Big Data Integration / IoT Tech Lead
Location: Reading, PA (Remote)
Job Summary
We are seeking an experienced Big Data Integration / IoT Tech Lead to drive the design, development, and implementation of scalable IoT solutions and big data pipelines. The ideal candidate will lead a team of engineers, architect end-to-end data integration strategies, and ensure high-quality, real-time analytics for IoT devices and enterprise systems.
Key Responsibilities
- Lead the architecture, design, and implementation of IoT platforms and big data integration solutions.
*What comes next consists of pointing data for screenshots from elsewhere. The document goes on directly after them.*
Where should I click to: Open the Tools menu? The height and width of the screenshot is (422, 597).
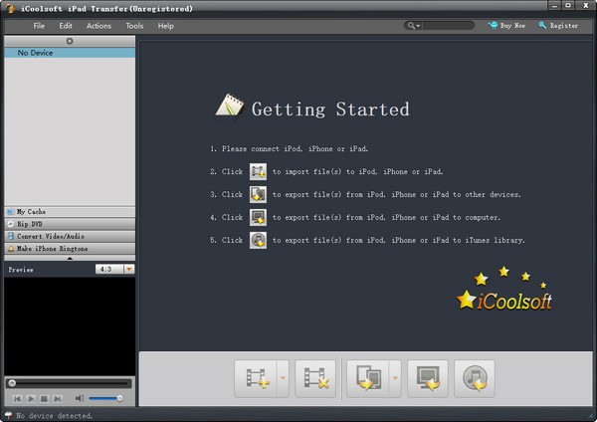coord(134,25)
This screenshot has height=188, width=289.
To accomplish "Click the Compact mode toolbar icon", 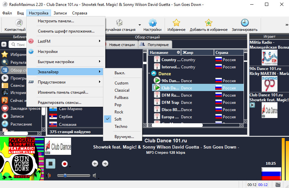I will click(x=19, y=23).
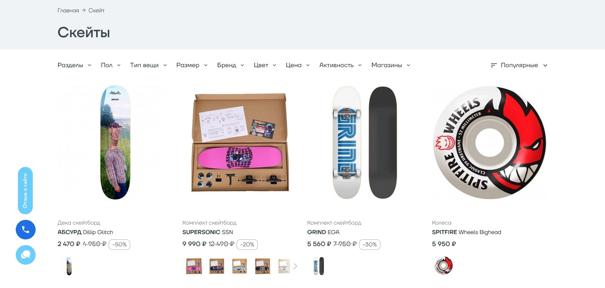Open the Цена filter
Image resolution: width=605 pixels, height=288 pixels.
298,65
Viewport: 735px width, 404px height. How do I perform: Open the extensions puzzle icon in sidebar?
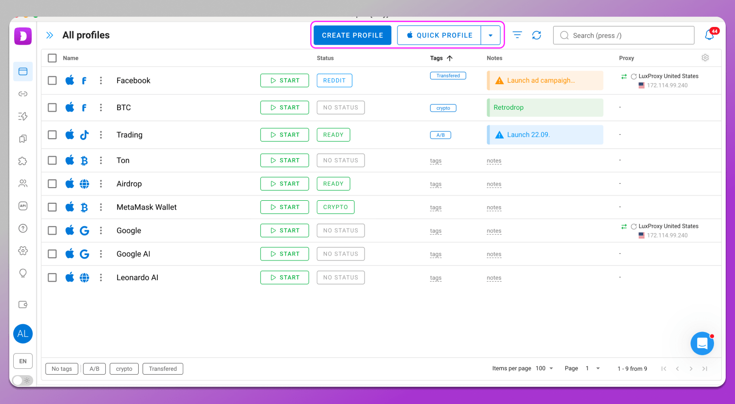click(x=23, y=161)
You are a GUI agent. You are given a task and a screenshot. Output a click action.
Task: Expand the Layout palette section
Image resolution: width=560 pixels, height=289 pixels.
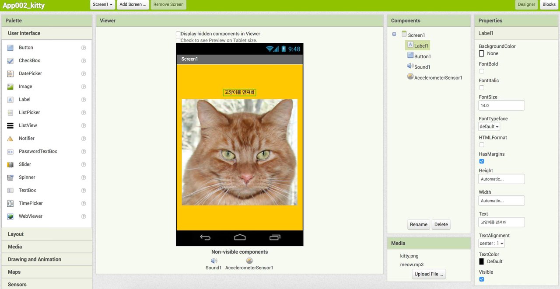pyautogui.click(x=16, y=234)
- Design and implement data ingestion pipelines from IoT devices and external data sources into big data ecosystems (Hadoop, Spark, Kafka, AWS/Google Cloud Platform/Azure).
- Ensure real-time data processing, event streaming, and batch processing for high-volume IoT datasets.
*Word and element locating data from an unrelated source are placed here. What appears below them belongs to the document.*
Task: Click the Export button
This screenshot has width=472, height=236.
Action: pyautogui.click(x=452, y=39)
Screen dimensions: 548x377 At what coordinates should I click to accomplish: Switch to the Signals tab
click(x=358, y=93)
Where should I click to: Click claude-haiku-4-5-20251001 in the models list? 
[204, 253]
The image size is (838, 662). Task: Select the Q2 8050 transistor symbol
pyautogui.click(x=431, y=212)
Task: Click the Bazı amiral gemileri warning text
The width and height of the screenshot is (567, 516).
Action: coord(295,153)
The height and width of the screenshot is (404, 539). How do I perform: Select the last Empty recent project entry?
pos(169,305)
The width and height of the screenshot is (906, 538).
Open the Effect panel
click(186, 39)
- Define data models, storage strategies, and APIs for integration with enterprise systems and analytics platforms.
- Lead, mentor, and guide a team of software engineers, data engineers, and IoT developers.
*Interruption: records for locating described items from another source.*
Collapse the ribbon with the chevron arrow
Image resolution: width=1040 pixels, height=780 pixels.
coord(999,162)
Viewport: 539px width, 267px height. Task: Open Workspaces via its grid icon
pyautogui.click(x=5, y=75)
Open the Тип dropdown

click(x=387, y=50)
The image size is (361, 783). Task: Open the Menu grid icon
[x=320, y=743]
- Collaborate with product managers, data scientists, and business stakeholders to understand requirements and translate them into scalable technical solutions.
- Ensure robust security, data privacy, and compliance standards for IoT and big data platforms.
- Conduct performance tuning, optimization, and troubleshooting of data pipelines and IoT applications.
- Implement monitoring, logging, and alerting for IoT devices and data pipelines.
- Stay updated with emerging trends in IoT, big data, edge computing, and cloud technologies.
Required Skills & Qualifications
- Proven experience in IoT platforms, big data integration, and real-time analytics.
- Strong programming skills: Java, Python, Scala, or Node.js.
- Experience with big data technologies: Hadoop, Spark, Kafka, Flink, or similar.
- Hands-on experience with cloud platforms: AWS IoT Core, Azure IoT Hub, or Google Cloud IoT.
- Knowledge of RESTful APIs, MQTT, CoAP, OPC-UA, and other IoT communication protocols.
- Strong understanding of data modeling, ETL/ELT processes, and streaming analytics.
- Experience in deploying and scaling distributed systems and microservices.
- Strong leadership, mentoring, and project management skills.
- Excellent problem-solving and communication skills.
Preferred
- Experience with AI/ML integration for IoT analytics.
- Knowledge of edge computing frameworks and sensor data analytics.
- Familiarity with DevOps practices and containerization (Docker, Kubernetes).